AUFGABENSTELLUNG 1:
Gib den Abschnitt der Rezension beginnend mit "(Foto: ©Ayako Shimobayashi)" bis einschließlich "Gesellschaftsdrama, Mystery-Thriller (Iyamisu)" wieder und tausche dabei "Mystery-Thriller" gegen "Kriminalroman" aus.
AUFGABENSTELLUNG 2:
Fasse den Absatz der Rezension, der mit "Ich frage mich, was für ein Bild" beginnt, in höchstens fünf Stichpunkten zusammen, sodass seine wesentlichen Aussagen erhalten bleiben.

QUELLE:

Archiv: Rezensionen zu Literatur und Film

Freitag, 19. Mai 2017

Rezension: Geständnisse (Kanae Minato)



(Foto: ©Ayako Shimobayashi)




Japan 2008

Geständnisse
Originaltitel: Kokuhaku
Autorin: Kanae Minato
Verlag: C. Bertelsmann
Übersetzung: Sabine Lohmann nach einer englischen Übersetzung von Stephen Snyder
Veröffentlichung: 27.03.2017 beim C. Bertelsmann Verlag
Genre: Gesellschaftsdrama, Mystery-Thriller (Iyamisu)



"Ich frage mich, was für ein Bild die Leute sich wohl von dieser Lunacy machen. Überlegt mal, würde eine schöne junge Frau sich freiwillig als unzurechnungsfähig bezeichnen? Wenn man von Gesetzes wegen keine Bilder von jugendlichen Mördern veröffentlichen darf, warum dann die Leute dazu verleiten, sich jemand Hübsches vorzustellen? Besser, man würde stattdessen ein fingiertes Bild von der Person unter die Leute bringen, ein Foto von einer bösartig grinsenden Verrückten. Warum denn nicht zeigen, was für eine Sorte Mensch so jemand ist? Wenn wir sie stattdessen in Watte packen und jede Menge Aufhebens um sie veranstalten, bestärken wir sie dann nicht noch in ihrem Narzissmus? Und werden sich dann nicht noch mehr törichte Kinder dazu angeregt fühlen, sie zu verehren? Und vor allem, wenn ein Kind ein derartiges Verbrechen begeht, obliegt es dann nicht den Erwachsenen, so diskret wie möglich damit umzugehen und dem Verbrecher die Schwere seines Vergehens unmissverständlich klar zu machen? Diese Lunacy wird ein paar Jahre in irgendeiner Erziehungsanstalt verbringen, vielleicht irgendeine Art von Abbitte verfassen, und dann zurück in die Gesellschaft entlassen werden, sehr wohl wissend, dass sie als Mörderin straffrei davongekommen ist."

DATEN:
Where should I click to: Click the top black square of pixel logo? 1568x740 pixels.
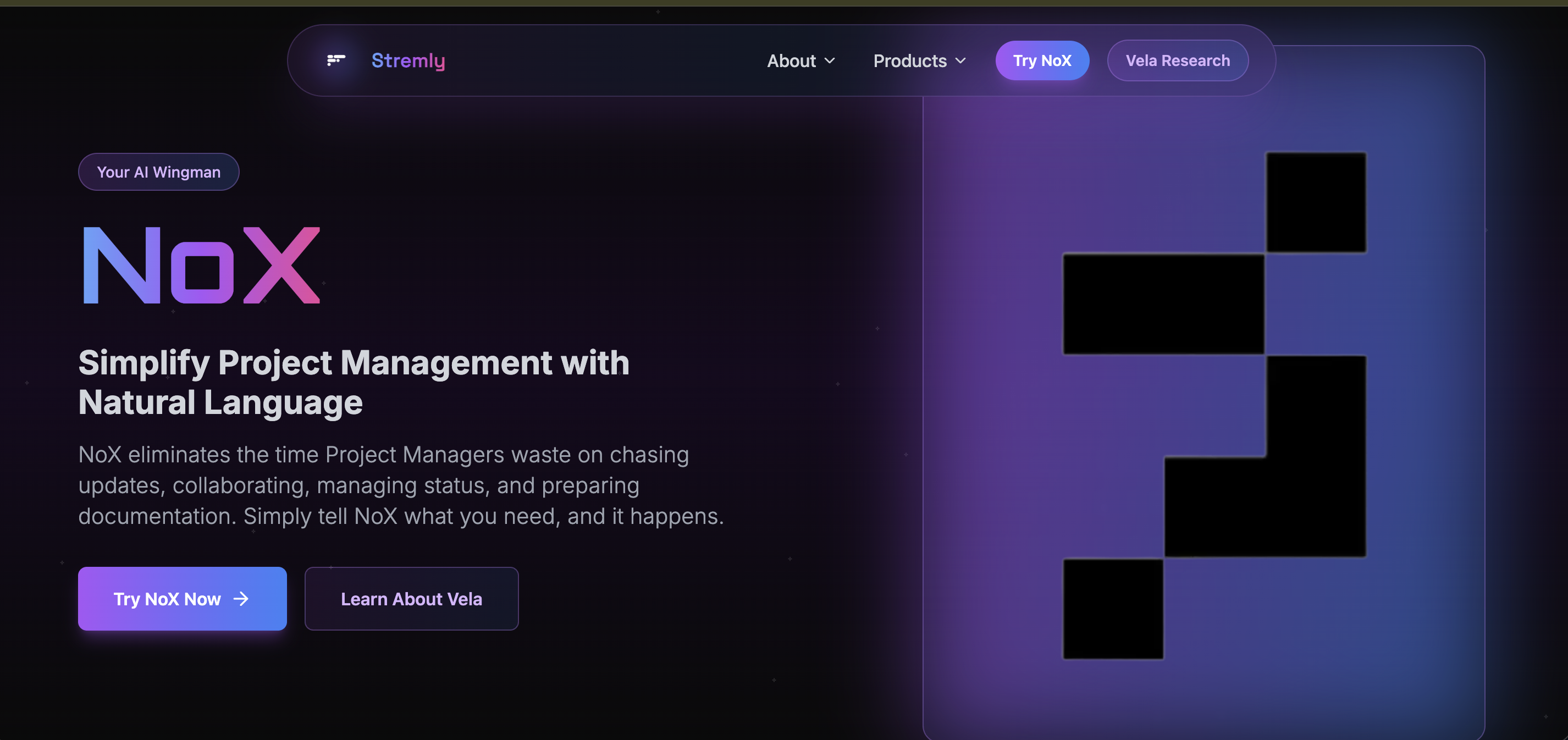(1316, 202)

RICHTIGE LÖSUNG 1:
(Foto: ©Ayako Shimobayashi)




Japan 2008

Geständnisse
Originaltitel: Kokuhaku
Autorin: Kanae Minato
Verlag: C. Bertelsmann
Übersetzung: Sabine Lohmann nach einer englischen Übersetzung von Stephen Snyder
Veröffentlichung: 27.03.2017 beim C. Bertelsmann Verlag
Genre: Gesellschaftsdrama, Kriminalroman (Iyamisu)

RICHTIGE LÖSUNG 2:
- Gefragt wird, welches Bild sich die Leute von Lunacy machen und ob sich eine schöne junge Frau freiwillig als unzurechnungsfähig bezeichnen würde.
- Da Bilder jugendlicher Mörder gesetzlich nicht veröffentlicht werden dürfen, wäre ein fingiertes Foto einer bösartig grinsenden Verrückten besser als die Vorstellung von jemand Hübschem.
- Wird um die Täterin viel Aufhebens gemacht, bestärkt das ihren Narzissmus und kann weitere törichte Kinder dazu anregen, sie zu verehren.
- Begeht ein Kind ein solches Verbrechen, sollten die Erwachsenen möglichst diskret damit umgehen und ihm die Schwere seines Vergehens klarmachen.
- Lunacy wird einige Jahre in einer Erziehungsanstalt verbringen, vielleicht eine Abbitte verfassen und dann entlassen werden, im Wissen, als Mörderin straffrei davongekommen zu sein.